Повесив трубку, он вытер руки о рубашку на груди, и там стало влажно.
– Моисей, ты понял, что произошло? Ого из-под носа «фишки» ушел на Запад! Вот так сенсация! Он сказал, что Шуз все объяснит на общем собрании. Вот так будет сенсация! Видишь, Раскладушкин, а говорят, что нынче в мире невозможны чудеса. Жизнь показывает другое, да и как же может быть иначе, если только надеждой на чудо жив род человеческий?!.
Вадим Раскладушкин тогда поднялся, поблагодарил хозяина за прием и сказал, что далее не считает себя вправе оставаться в «Новом фокусе» в связи с такой исключительной сенсацией, которая потребует, конечно, интенсивных дискуссий в кругу посвященных.
Эта реакция новичка на «сенсацию» тоже понравилась Олехе Охотникову. Провожая гостя, он подарил ему пачку заветных «тихоокеанских» снимков, помял ему изящное плечо и тонкую руку, пригласил заходить почаще, если пофилософствовать приспичит или еще чего… Тут наш новый Ломоносов вдруг засмущался, как девушка, и, чтобы скрыть смущение, пробурчал:
– А сейчас вались, человече, к жуям жрячьим, видишь – не до тебя…
Вадим Раскладушкин вышел на крыльцо кооператива «Советский кадр» и, конечно, сразу же увидел, что в микроавтобусе «скорой помощи», дежурившей напротив, царит какая-то неуклюжая неразбериха, сродни панике.
– Нет конца этим играм, – вздохнул молодой человек, – нет конца этим страннейшим, страннейшим, страннейшим и хаотическим играм…
II
Пятидесятилетний человек, тяжеловатый и по-государственному сумрачный, стоял у окна в своей квартире на восьмом этаже правительственного высококачественного дома, что всякому известен в Атеистическом переулке столицы. Это был не кто иной, как Фотий Фёклович Клезмецов, первый секретарь Союза советских фотографов Российской Федерации. Собственно говоря, первый секретарь лишь на мгновение остановился возле окна, как бы делая паузу в своей беседе с важным гостем, но, остановившись, как бы прилип: в родном Атеистическом переулке за окном почудилось ему что-то странное, и он никак не мог поначалу догадаться, в чем эта странность состоит.

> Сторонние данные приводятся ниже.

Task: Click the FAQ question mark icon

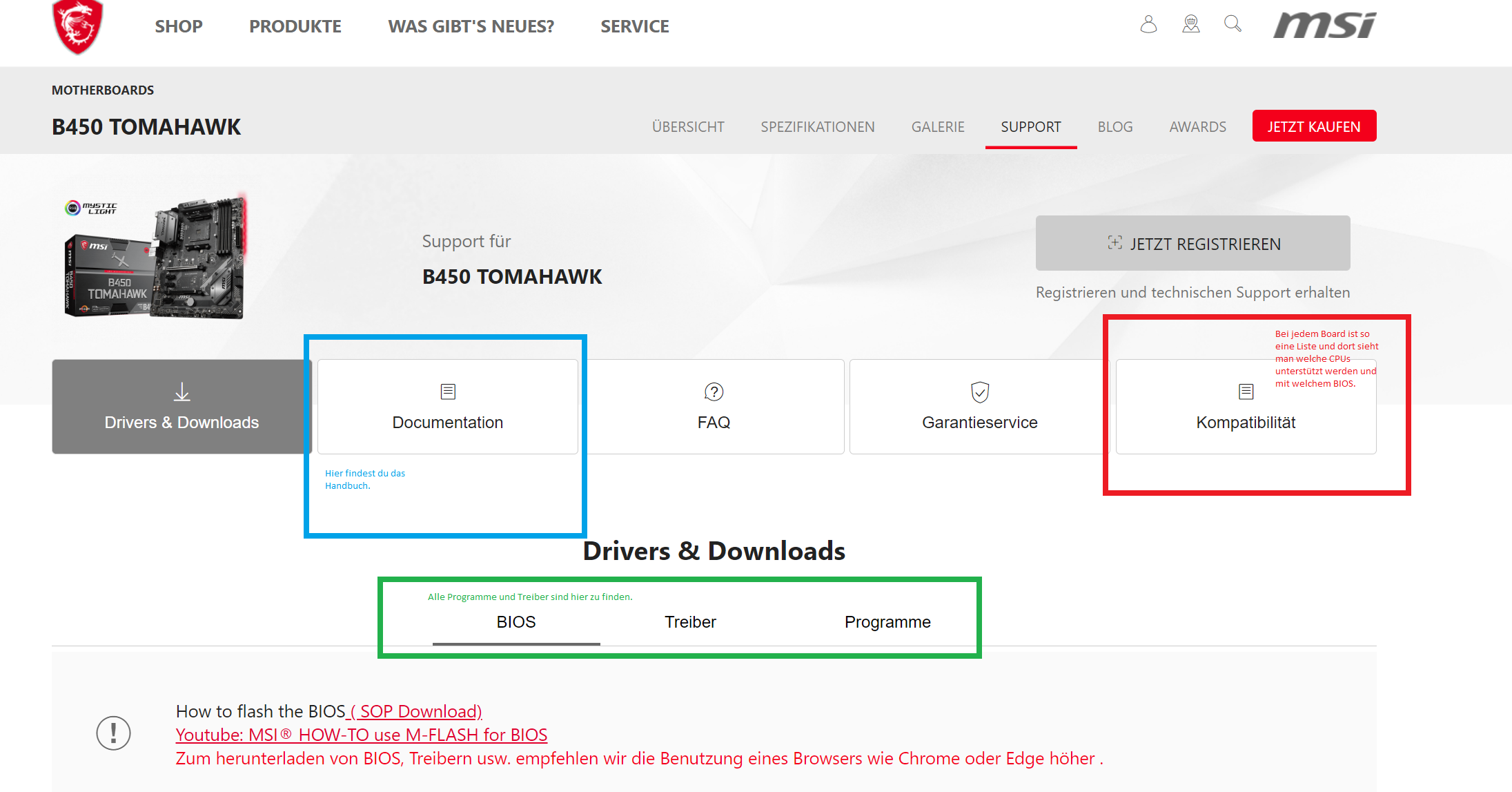Action: pyautogui.click(x=714, y=392)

Атеистический переулок, получивший свое наименование в недоброй памяти третьем десятилетии нашего века, был в этот ноябрьский вечер хмур. Соответствующая толпа двигалась по нему в двух направлениях, из метро и в оное, расположенное на протекающем поблизости проспекте Голубя Мира, получившего свое изящное название в пятом десятилетии нашего века, то есть тогда, когда святыни третьего десятилетия оказались под вопросом. По соседству с проходящей хмурой толпой от Голубя Мира вдоль Атеистического ехал велосипедист. В этом и была странность – велосипедист среди зимы.